La conséquence de ses actes


Quelques heures plus tard, à neuf heures et demie du matin, Enzo dort encore profondément. Comme d’habitude depuis le début du confinement, il s’est couché beaucoup trop tard. Sauf que, hier soir, ce n’était pas pour jouer en ligne mais pour connaitre son heure de gloire sur les réseaux sociaux. Voir son premier message liké par des centaines d’inconnus avait été sa joie de l’après-midi mais le succès de sa vidéo postée dans la soirée a été un véritable triomphe.


Personne n’était d’ailleurs au courant que l’agression avait été filmée, ni Marianne, ni ses parents, ni les responsables du lycée. Lorsque Enzo s’est endormi, vers trois heures du matin, la vidéo avait été supprimée du site, il fallait s’y attendre. Mais si la elle avait été supprimée aussi vite, ça veut dire que Marianne l’avait vue, et certainement lu les commentaires, avant de se plaindre auprès des responsables réseau social. Enzo s’est donc endormi en imaginant sa victime bien réveillée et pleurant dans son lit. Elle fait moins la fière la petite princesse de mes couilles, s’était-il alors dit.

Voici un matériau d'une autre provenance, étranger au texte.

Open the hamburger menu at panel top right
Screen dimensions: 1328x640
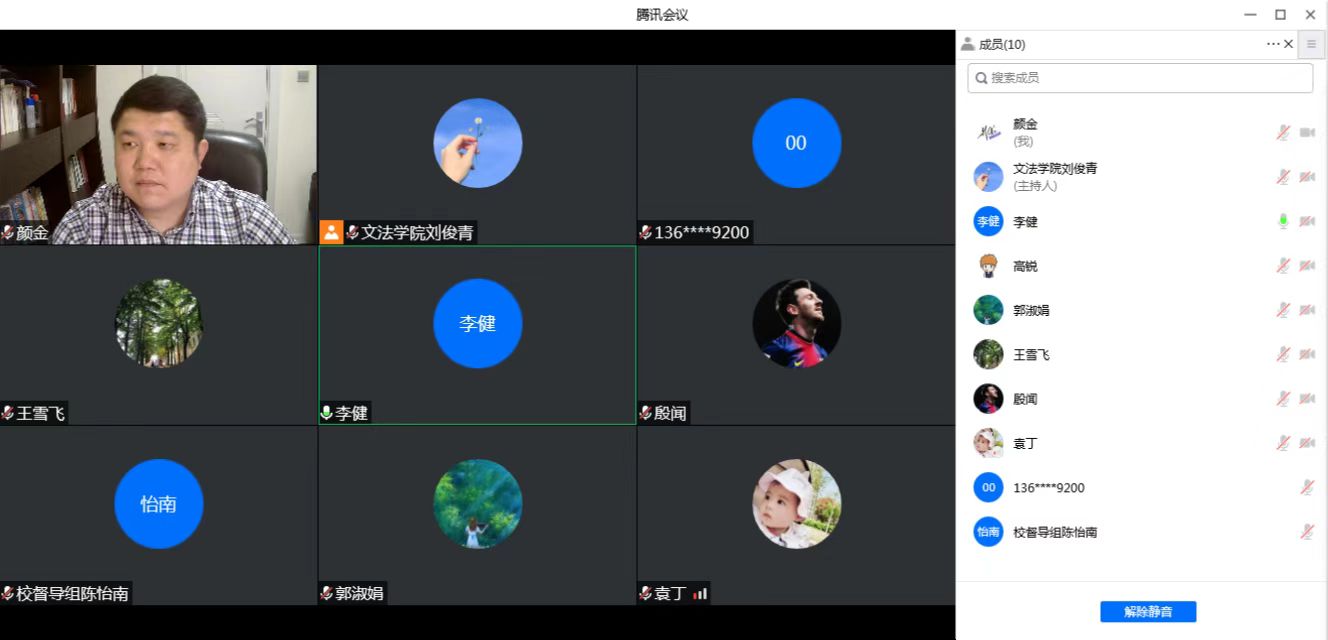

Soudain, l’adolescent est réveillé par les tambourinements de son père à la porte de sa chambre.


— Enzo réveille toi tout de suite, la police est là et veut te voir.


Les flics veulent le voir ? Enzo n’a pas besoin de faire un effort d’imagination démesuré pour savoir ce qu’ils lui veulent. Jamais il n’aurait pensé que son geste aurait pu avoir de telles conséquences. Tout au plus avait il pensé être banni temporairement du réseau social. Il pense d’abord effacer la vidéo de son téléphone et de son ordinateur mais se rend compte que c’est ridicule, la police pourrait en retrouver la trace presque immédiatement. C’est la tête basse qu’il va dans le salon où l’attendent ses parents ainsi que Léa, sa sœur de trois ans son ainée. Étudiante à Paris, elle est venue passer le confinement en famille.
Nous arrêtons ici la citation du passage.